I like a cloudy day as it cuts the heat by 10 degrees, and it’s rare to have a day that is entirely cloudy. In Michigan, it would be cloudy for days, so we welcomed the sun. Now that I don’t sit out in the sun, the clouds are just fine by me.
I had a friend call about a week ago and ask me if it being overcast bothered me. Nope, I like it. (It was bothering her.) (We’ve needed rain, and it is such a blessing to have it.)
I know I’ve said before that I like storms. I don’t even mind hurricanes so much except for the aftermath with no electricity. (Obviously I take that back for the huge storms that cause loss of life or homes.) (And I don’t like wind-swept fire, as a result of lightening strikes on dry flora.)

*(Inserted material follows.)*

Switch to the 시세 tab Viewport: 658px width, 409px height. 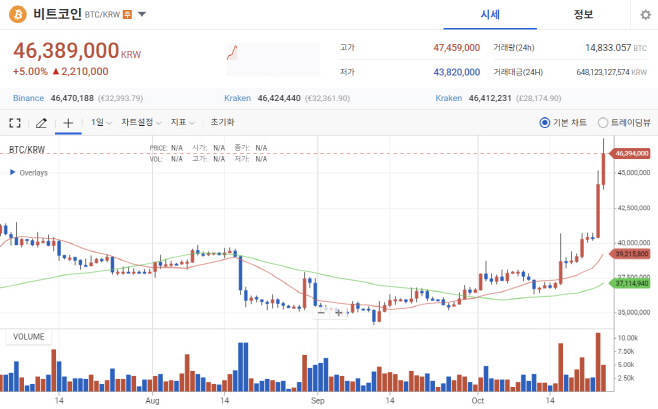pyautogui.click(x=490, y=15)
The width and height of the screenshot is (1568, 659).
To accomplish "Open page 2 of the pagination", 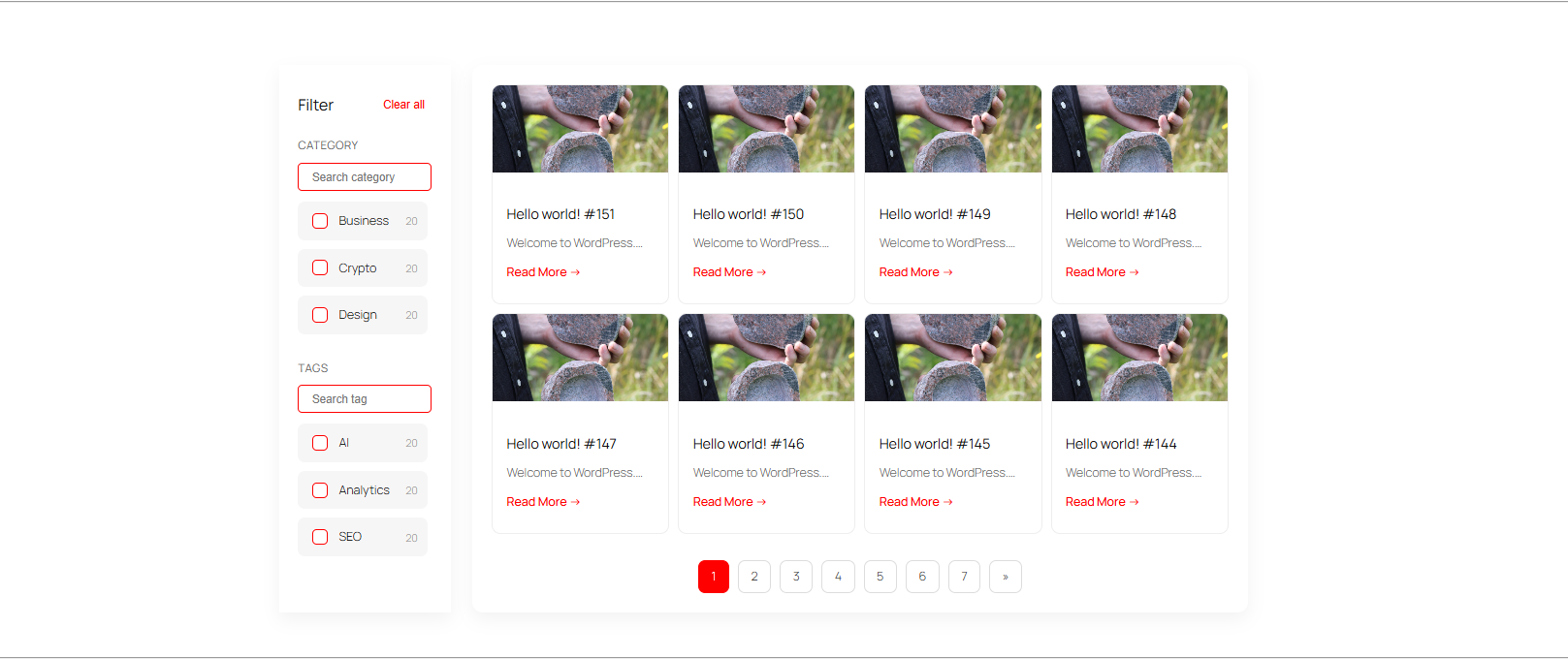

One of my children was very afraid of storms, the thunder especially. I doubt she’d ever been outside her orphanage until I adopted her. I don’t know what kind of storms they had there, if many, but her sense of hearing was acute, so she noticed all the sounds that we know to filter out, because she had never heard them before. Once in a while, even today, she’ll say, what is that sound, or look startled, and I’ll say, that’s the refrigerator, for example.
We would sit on either our front porch or our back porch, where I would rock her and we would watch the rain. I’d make a game of it so she knew I liked the storm and that it would hurt us.
Today, there was a line of black clouds lying low. At mid point there were some fluffs of white. Peaking at 12 o’clock was a tiny sliver of blue. It’s never rained, so far, but it sprinkled.
One time I saw a striking line of clouds, like a V pointed to the earth, but not a tornado.
If you’ve ever been around tornadoes (thanks to Michigan I have) you know there is a peculiar color to the clouds when one is near. One time I was struck by it here, and I said, there’s a tornado close by. Sure enough, there was. But I’m glad we don’t have as many as we had in Michigan. There we had a basement; here, we do not.
And one time I saw a fist above the road. It kind of went along with the news that day, which was interesting. I wasn’t looking for it, but you couldn’t miss it.
I can’t say I appreciate the darker clouds of life, when used in a metaphorical sense, but I do appreciate them in the sky.